In 1793 when France attempted to invade Sardinia, the inhabitants of La Maddalena, although of Corsican origins, lined up alongside the Sardinian Piedmontese kingdom and forced the French ships to flee. On this occasion, Napoleon Bonaparte was Lieutenant of the French artillery.
In 1799, Admiral Des Geneys, commander of the Sardinian Navy, chose Cala Gavetta as the maritime base of the Sardinian Piedmontese kingdom.Thanks to the presence of the Maritime base, La Maddalena underwent rapid growth: the population reached 2000 units in the early nineteenth century, the level of literacy increases rapidly and the inhabited center, surrounded by eight fortifications, branches off to the east and west of Cala gavetta. In this period the construction of the current parish church was completed, larger than the previous one and certainly easier to reach.
From 1803 to 1805, Admiral Horatio Nelson and the English fleet stopped in the archipelago before facing the French in the Battle of Trafalgar. From the correspondence of Napoleon and Nelson we learn that the archipelago was considered the most strategically important position in the Mediterranean in the nineteenth century.

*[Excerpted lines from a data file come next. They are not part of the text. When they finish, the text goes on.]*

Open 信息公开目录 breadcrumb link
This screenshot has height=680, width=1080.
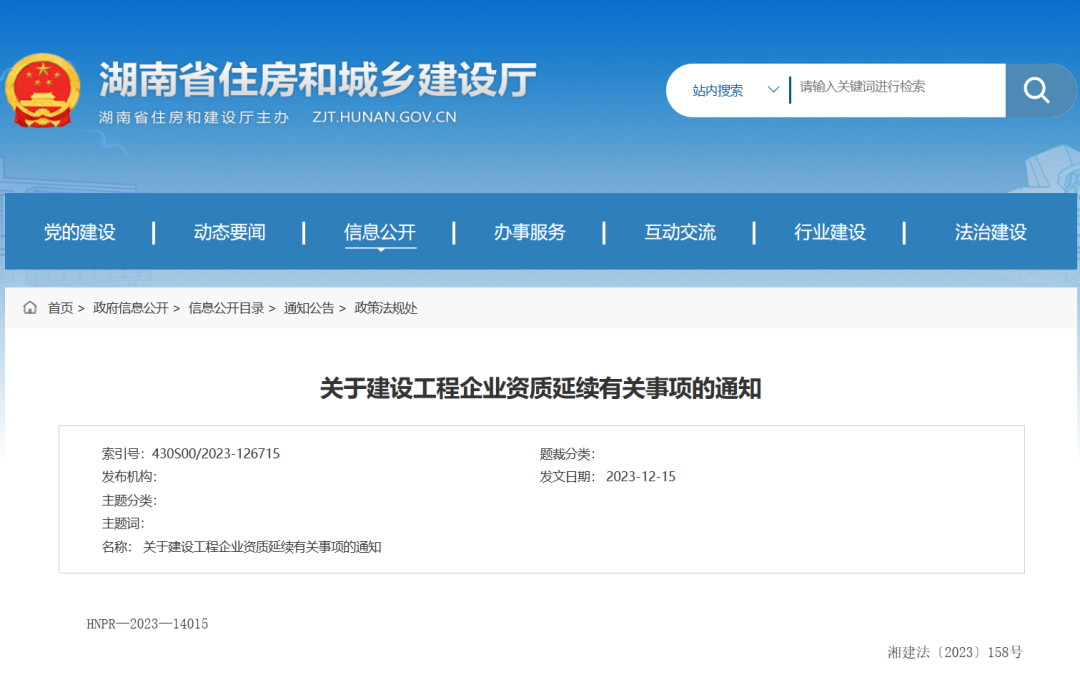(x=226, y=308)
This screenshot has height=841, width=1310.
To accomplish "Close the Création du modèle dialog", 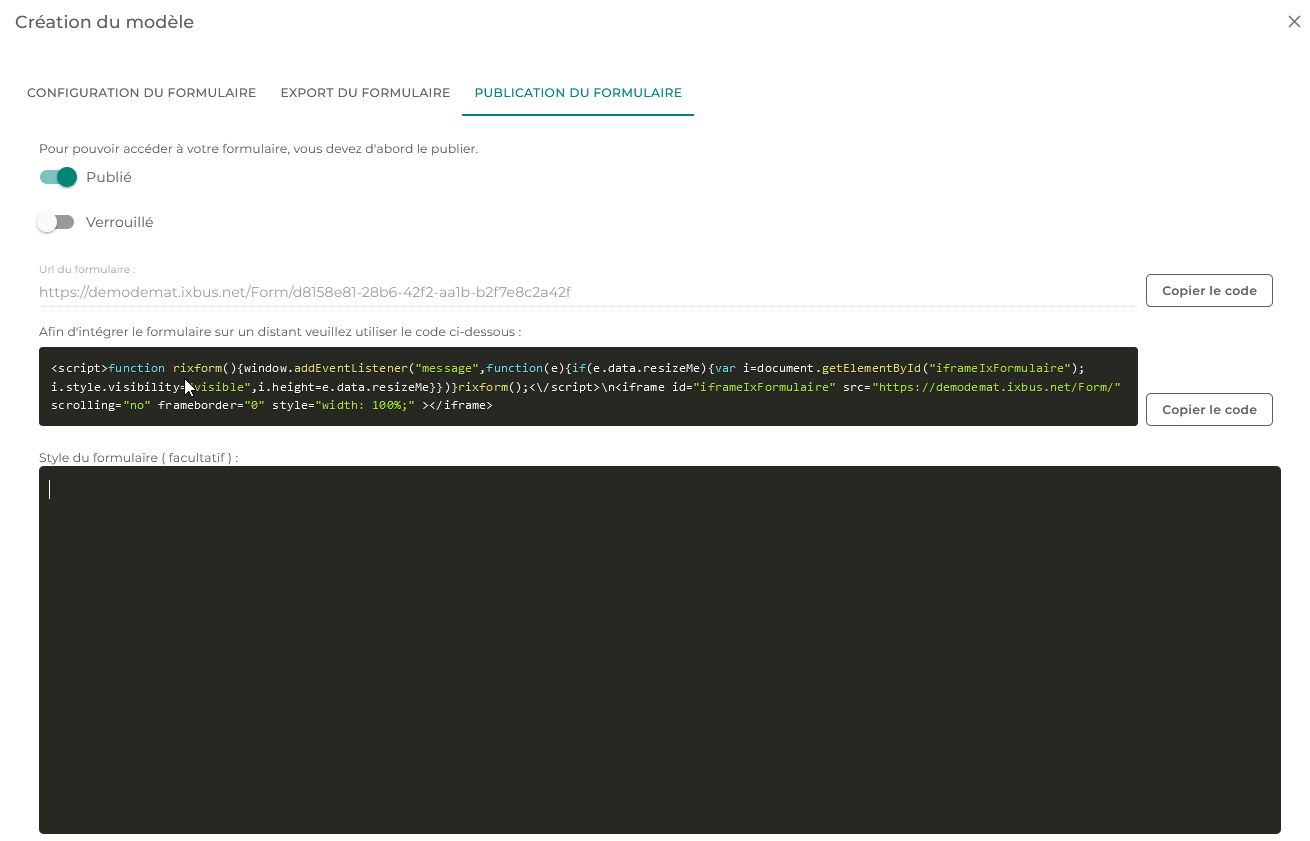I will 1294,21.
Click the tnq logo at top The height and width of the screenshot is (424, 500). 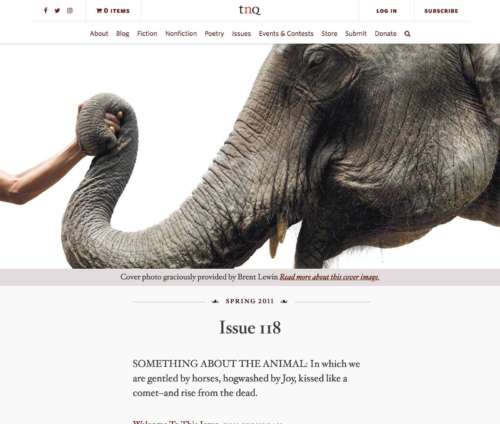[250, 10]
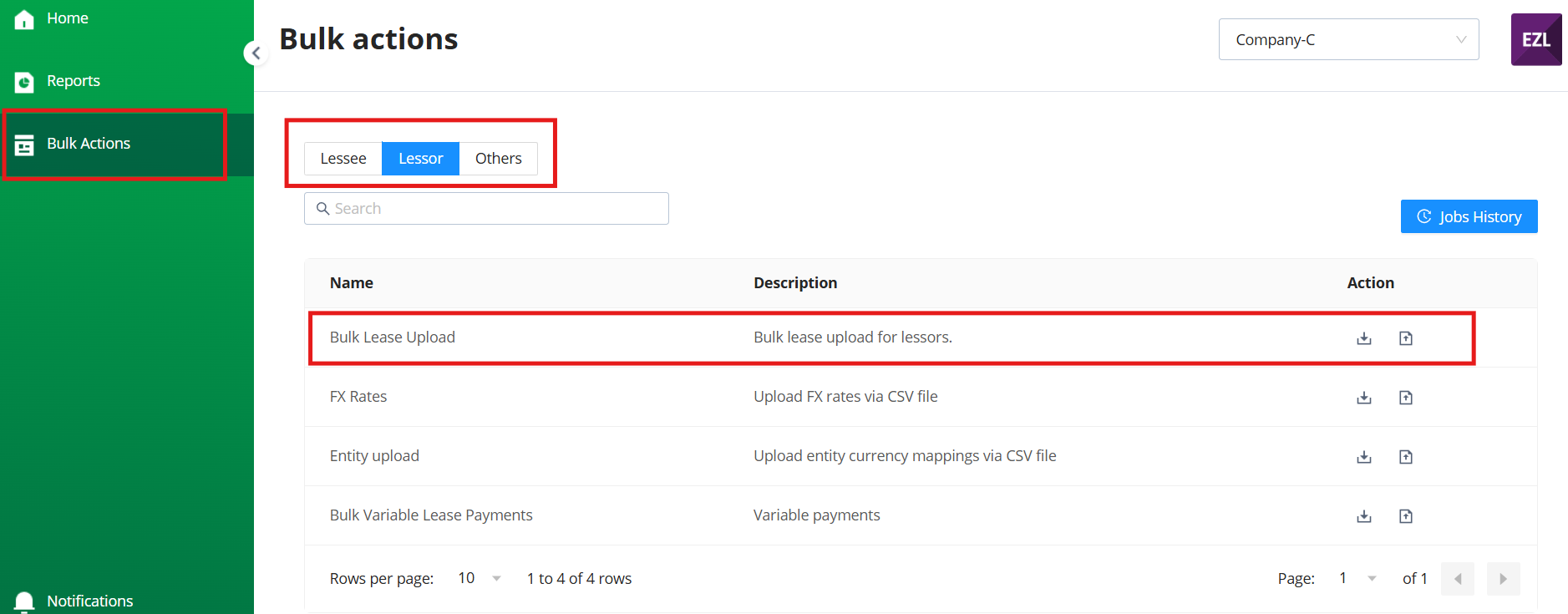This screenshot has height=614, width=1568.
Task: Download the Bulk Variable Lease Payments template
Action: [x=1363, y=516]
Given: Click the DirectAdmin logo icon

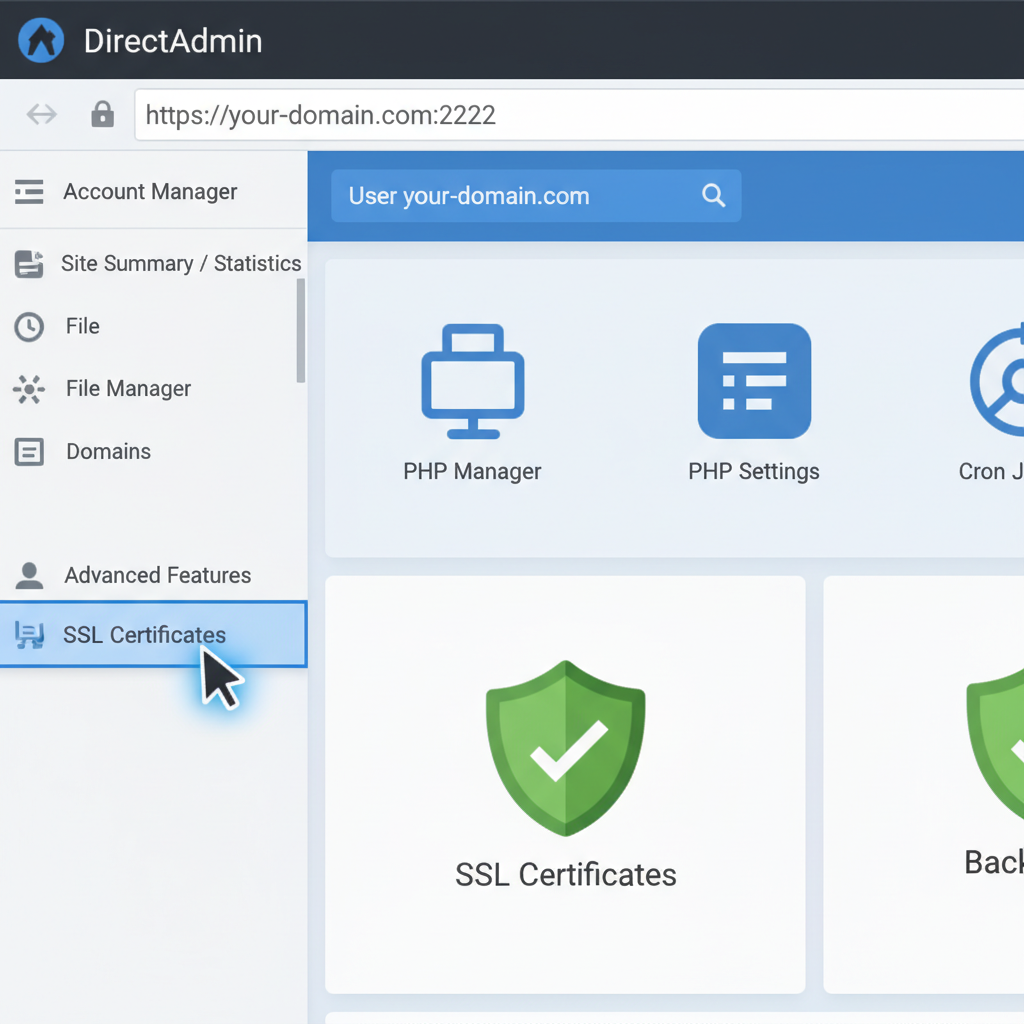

After the fall of Napoleon, the fleet of the Sardinian Piedmontese kingdom was transferred to Genoa and a long period of crisis began for La Maddalena in which the main activities became fishing and the extraction of granite.
In 1855 General Giuseppe Garibaldi bought a part of the island of Caprera and began to build his own home there; after the tumultuous years of the unification of Italy, the hero of the Two Worlds retreats to the archipelago and here he spends the last years of his adventurous existence dealing mainly with agriculture, he will die in 1882 and is still buried in Caprera.